- [TASK BRIEF] Will you transcribe all the entries word for word, skipping the pictures they hold?

*** Opening of SUPPLIED ENTRIES ***

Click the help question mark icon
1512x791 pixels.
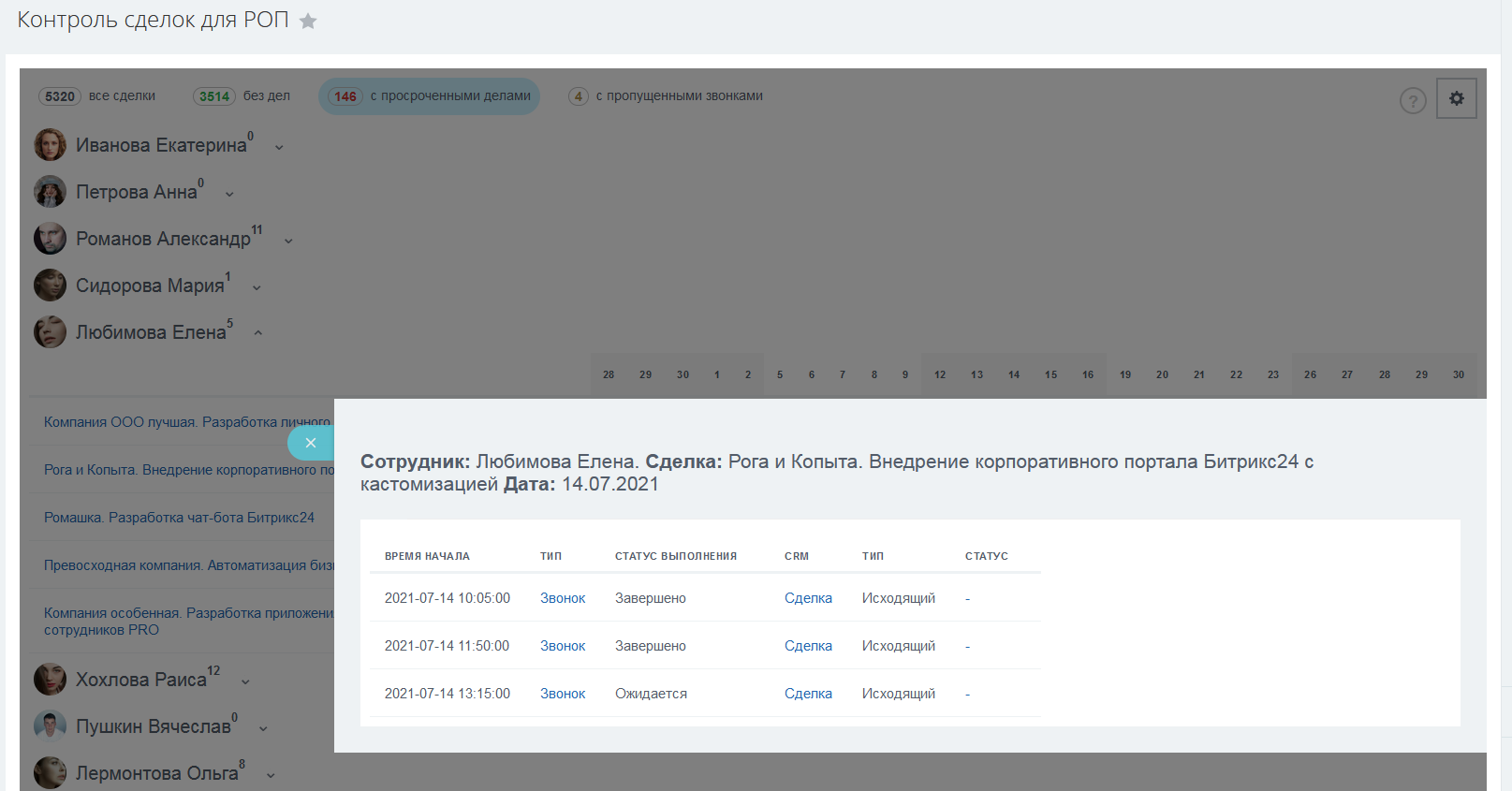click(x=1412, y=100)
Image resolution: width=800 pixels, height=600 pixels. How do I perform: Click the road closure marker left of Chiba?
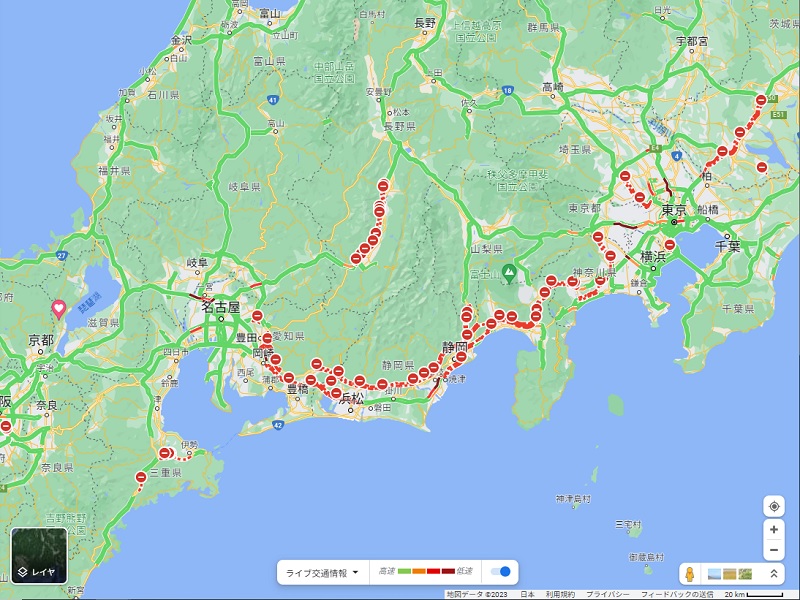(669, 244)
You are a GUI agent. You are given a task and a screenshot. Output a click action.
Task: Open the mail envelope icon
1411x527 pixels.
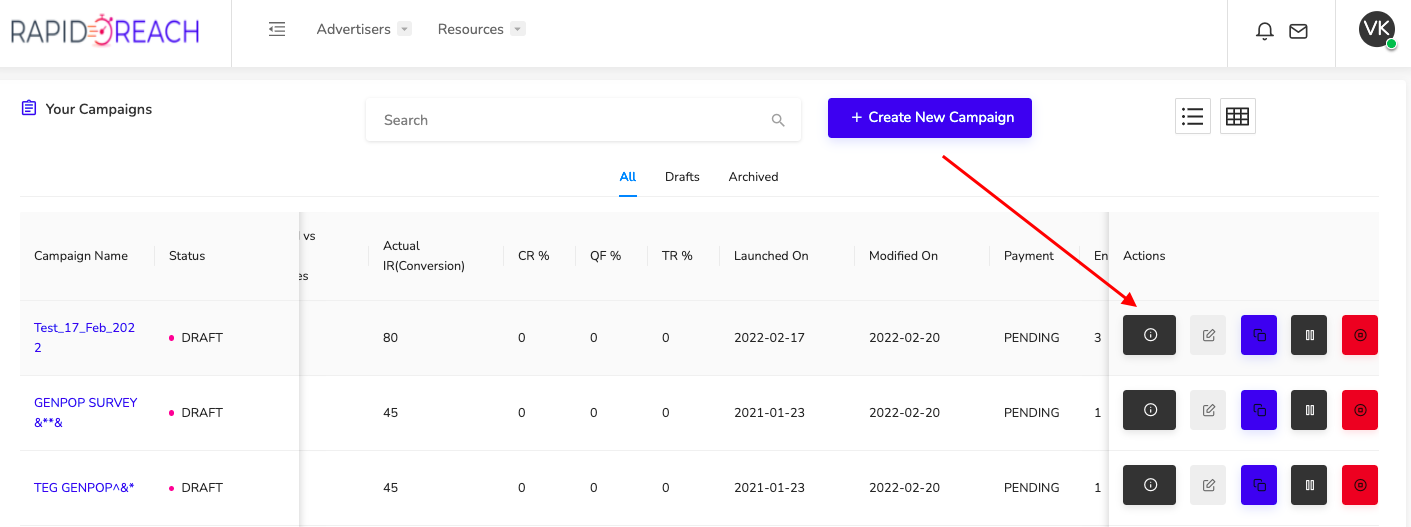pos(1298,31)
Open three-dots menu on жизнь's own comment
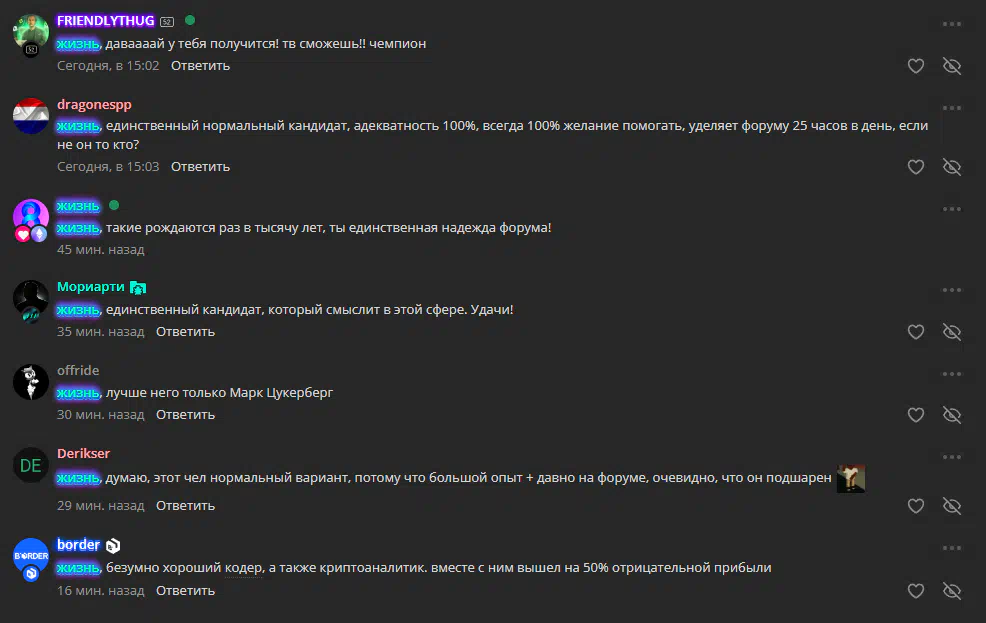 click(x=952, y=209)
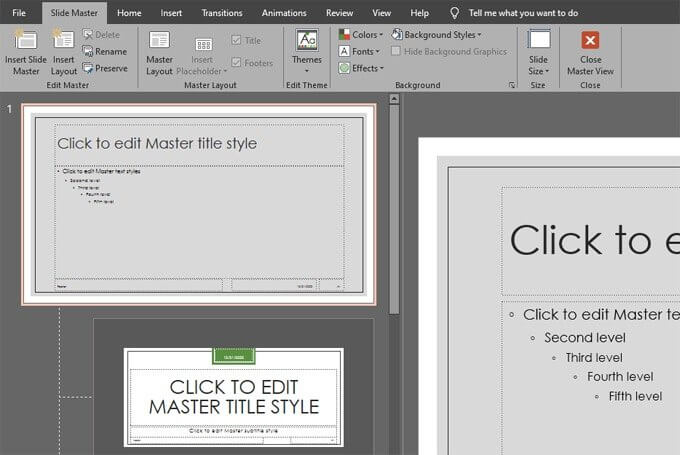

*** Close of SUPPLIED ENTRIES ***

- [RESPONSE]
Click the help question mark icon
1512x791 pixels.
click(x=1412, y=100)
Image resolution: width=800 pixels, height=600 pixels. How do I perform: Click the road closure marker left of Chiba?
(669, 244)
You are a GUI agent. You are given a task and a screenshot. Output a click action.
Task: Open the mail envelope icon
1411x527 pixels.
pos(1298,31)
Open three-dots menu on жизнь's own comment
 click(x=952, y=209)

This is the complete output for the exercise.